34-12-56-78 Tchekhov c. État d'Israël, P.D. 51 (2)
- Dans le jugement dans le Tabqa Détenue (par le Président A. Hayut, avec le consentement du Vice-Président H. Melcer, et contre l'opinion dissidente du juge A. Stein), parce que Section 2 La loi autorise les entités qui y sont listées, y compris la police, à exiger qu'une personne présente une carte d'identité ; et que l'exercice de cette autorité constitue un « retard », tel que défini par la loi Procédure pénale (Pouvoirs d'exécution - Arrestations), 5756-1996 (ci-après : La loi sur les arrestations), et est donc soumis aux dispositions de la Loi sur les détentions relatives à la détention. Cependant, il a été jugé que l'exercice de l'autorité en vertu de Section 2 La loi sur la carte d'identité ne dépend pas de l'existence de Suspicion raisonnable Commettre une infraction (si nécessaire Par sections 68-67 Droit Les arrestations), un banc dans son cas Section 69 à la loi sur les arrestations, qui traite du « retard dans la recherche et l'examen des documents ». Dans le même temps, il a été statué que, tenant compte du fait que l'obligation d'une personne de présenter une carte d'identité à un policier pourrait entraîner une violation réelle de son droit à la dignité, cela ne devrait être exigé que dans le cas de «Un besoin spécifique de savoir si la personne possède une carte d'identité ou un besoin de vérifier Informations À propos de lui qui existe sur la carte d'identité» (par. 22 du jugement ; emphase dans l'original). Il a également été jugé qu'en plus de l'autorité d'exiger l'identification mentionnée ci-dessus, Section 2 La loi n'autorise pas la police à effectuer des activités policières supplémentaires, telles que « interroger et recouper les informations de la carte d'identité d'une personne avec le système informatique des voitures de police » (par. 32). Cela s'explique par la conclusion que les actions policières supplémentaires aggravent la violation de la dignité de la personne examinée et de sa liberté de mouvement, et même de manière significative à son droit à la vie privée.

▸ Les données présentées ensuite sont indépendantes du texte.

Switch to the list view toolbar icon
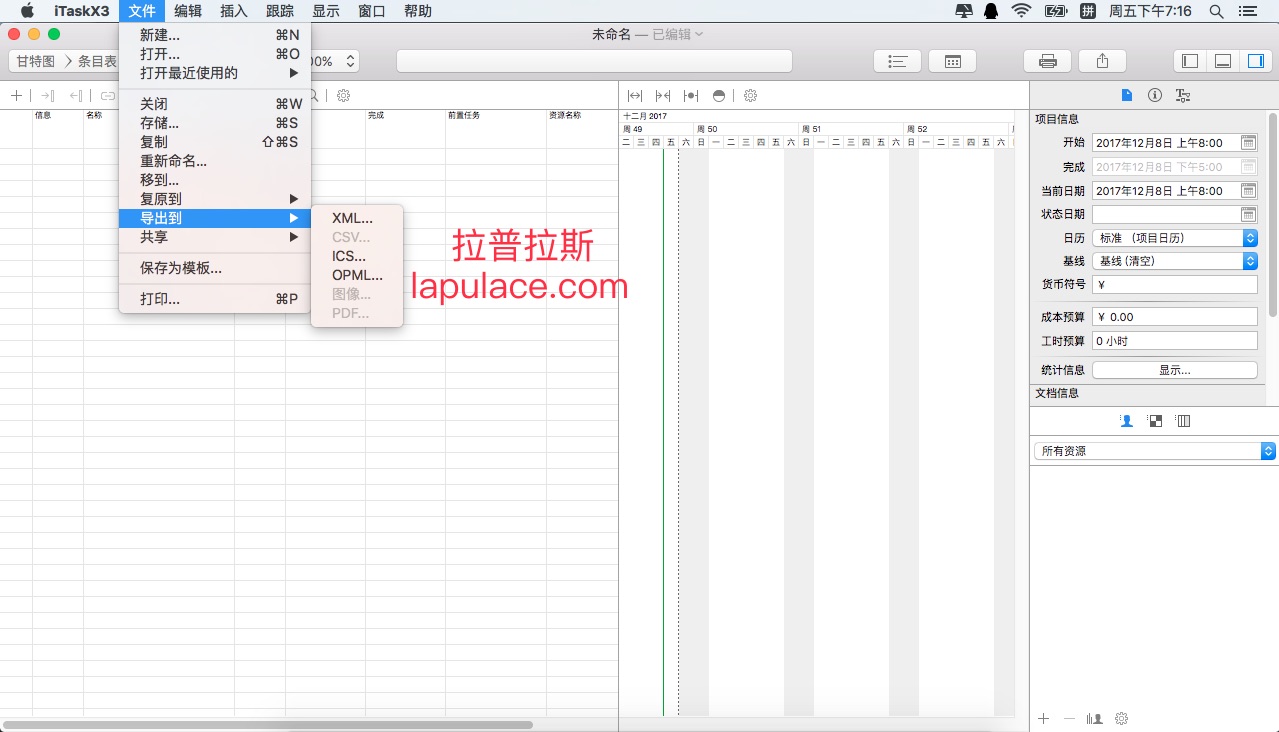This screenshot has height=732, width=1279. pyautogui.click(x=898, y=61)
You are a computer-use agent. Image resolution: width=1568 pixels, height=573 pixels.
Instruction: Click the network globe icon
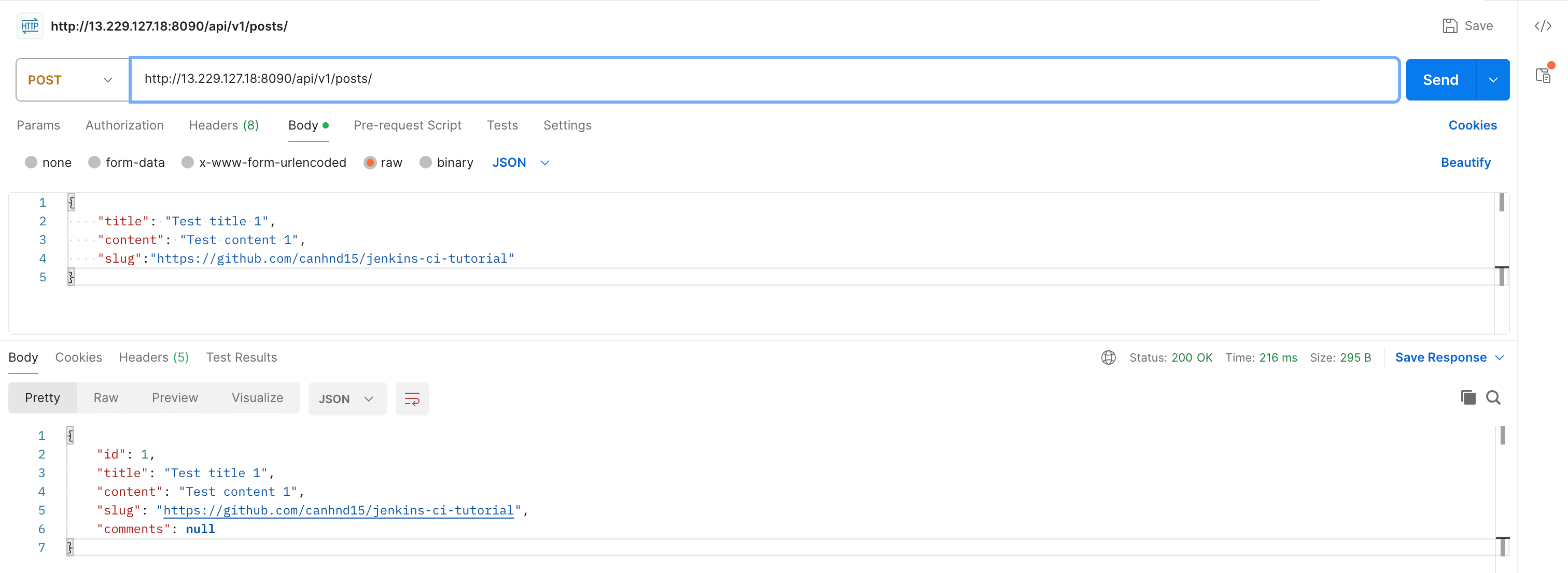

- Le Juge Stein Il croyait, dans une opinion minoritaire, que Section 2 La loi sur les cartes d'identité ne confère pas le pouvoir d'exiger qu'une personne présente une carte d'identité, et par conséquent, les pétitions doivent être acceptées dans leur intégralité.
- En résumé, les pétitions ont été partiellement acceptées, et il a été décidé que la police établirait une nouvelle procédure concernant son autorité en vertu de la Section 2 à la loi, d'une manière qui sera conforme au jugement.
- Pour compléter le tableau, il convient de noter que les requérants et le défendeur ont tous deux déposé des requêtes pour une audience supplémentaire dans le jugement sur la question Tabqa (Audience supplémentaire : Haute Cour de justice2707/21; Audience supplémentaire : Haute Cour de justice2414/21; et discussion Une Haute Cour de Justice a été ajoutée2698/21). En substance, les requêtes des requérants ont été déposées en lien avec la détermination que Section 2 La loi sur la carte d'identité sert de source d'autorisation pour exiger une pièce d'identité, Même en l'absence d'un soupçon raisonnable d'avoir commis une infraction; et la demande du Défendeur a été déposée concernant la détermination qu'il n'est pas autorisé à effectuer des actions policières supplémentaires, au-delà de l'exigence d'identification mentionnée ci-dessus.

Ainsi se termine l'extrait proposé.